Saved entries:
+--

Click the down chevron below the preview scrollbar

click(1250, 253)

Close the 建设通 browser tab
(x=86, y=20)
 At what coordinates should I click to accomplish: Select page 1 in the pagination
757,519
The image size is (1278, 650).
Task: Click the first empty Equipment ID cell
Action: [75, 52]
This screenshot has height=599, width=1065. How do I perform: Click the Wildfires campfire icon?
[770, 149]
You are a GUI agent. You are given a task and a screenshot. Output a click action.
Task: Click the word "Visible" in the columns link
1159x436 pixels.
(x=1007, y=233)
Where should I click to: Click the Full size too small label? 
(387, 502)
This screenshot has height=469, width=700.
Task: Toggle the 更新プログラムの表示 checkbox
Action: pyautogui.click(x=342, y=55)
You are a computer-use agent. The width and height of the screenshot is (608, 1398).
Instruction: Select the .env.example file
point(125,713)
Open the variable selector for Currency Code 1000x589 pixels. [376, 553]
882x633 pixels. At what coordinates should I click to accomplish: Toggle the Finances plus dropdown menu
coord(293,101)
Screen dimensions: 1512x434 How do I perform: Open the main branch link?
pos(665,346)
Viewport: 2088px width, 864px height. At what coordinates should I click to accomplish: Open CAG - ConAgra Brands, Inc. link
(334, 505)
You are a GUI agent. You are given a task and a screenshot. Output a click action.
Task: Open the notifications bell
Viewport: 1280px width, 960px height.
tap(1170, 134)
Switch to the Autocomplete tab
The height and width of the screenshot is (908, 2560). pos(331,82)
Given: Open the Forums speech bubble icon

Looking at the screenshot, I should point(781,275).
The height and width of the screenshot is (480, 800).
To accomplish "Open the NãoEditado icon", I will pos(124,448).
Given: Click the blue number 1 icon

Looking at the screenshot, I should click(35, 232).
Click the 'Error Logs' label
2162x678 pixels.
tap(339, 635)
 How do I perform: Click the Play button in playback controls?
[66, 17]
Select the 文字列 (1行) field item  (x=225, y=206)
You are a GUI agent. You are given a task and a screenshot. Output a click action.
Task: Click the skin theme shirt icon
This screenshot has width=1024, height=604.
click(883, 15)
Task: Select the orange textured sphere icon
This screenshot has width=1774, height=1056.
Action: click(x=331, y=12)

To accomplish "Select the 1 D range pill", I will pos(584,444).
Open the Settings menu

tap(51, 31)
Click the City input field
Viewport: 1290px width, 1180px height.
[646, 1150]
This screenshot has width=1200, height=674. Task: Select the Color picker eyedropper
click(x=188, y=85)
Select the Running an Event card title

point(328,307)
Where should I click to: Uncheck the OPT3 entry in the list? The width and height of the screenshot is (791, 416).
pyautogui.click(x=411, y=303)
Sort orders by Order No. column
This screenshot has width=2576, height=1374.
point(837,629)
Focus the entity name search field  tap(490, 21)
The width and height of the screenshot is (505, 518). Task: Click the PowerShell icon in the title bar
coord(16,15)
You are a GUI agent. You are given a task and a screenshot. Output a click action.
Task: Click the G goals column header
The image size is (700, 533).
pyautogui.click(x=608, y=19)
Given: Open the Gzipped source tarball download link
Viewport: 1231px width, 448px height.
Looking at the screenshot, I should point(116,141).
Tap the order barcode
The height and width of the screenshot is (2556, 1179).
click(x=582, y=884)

+--

WHAT THE TASK REQUIRES: Write out, please, only the lines from the one with "Open the Settings menu" through the last line above, both included and unchanged.

EXERCISE ANSWER:
Open the Settings menu

tap(51, 31)
Click the City input field
Viewport: 1290px width, 1180px height.
[646, 1150]
This screenshot has width=1200, height=674. Task: Select the Color picker eyedropper
click(x=188, y=85)
Select the Running an Event card title

point(328,307)
Where should I click to: Uncheck the OPT3 entry in the list? The width and height of the screenshot is (791, 416).
pyautogui.click(x=411, y=303)
Sort orders by Order No. column
This screenshot has width=2576, height=1374.
point(837,629)
Focus the entity name search field  tap(490, 21)
The width and height of the screenshot is (505, 518). Task: Click the PowerShell icon in the title bar
coord(16,15)
You are a GUI agent. You are given a task and a screenshot. Output a click action.
Task: Click the G goals column header
The image size is (700, 533).
pyautogui.click(x=608, y=19)
Given: Open the Gzipped source tarball download link
Viewport: 1231px width, 448px height.
Looking at the screenshot, I should point(116,141).
Tap the order barcode
The height and width of the screenshot is (2556, 1179).
click(x=582, y=884)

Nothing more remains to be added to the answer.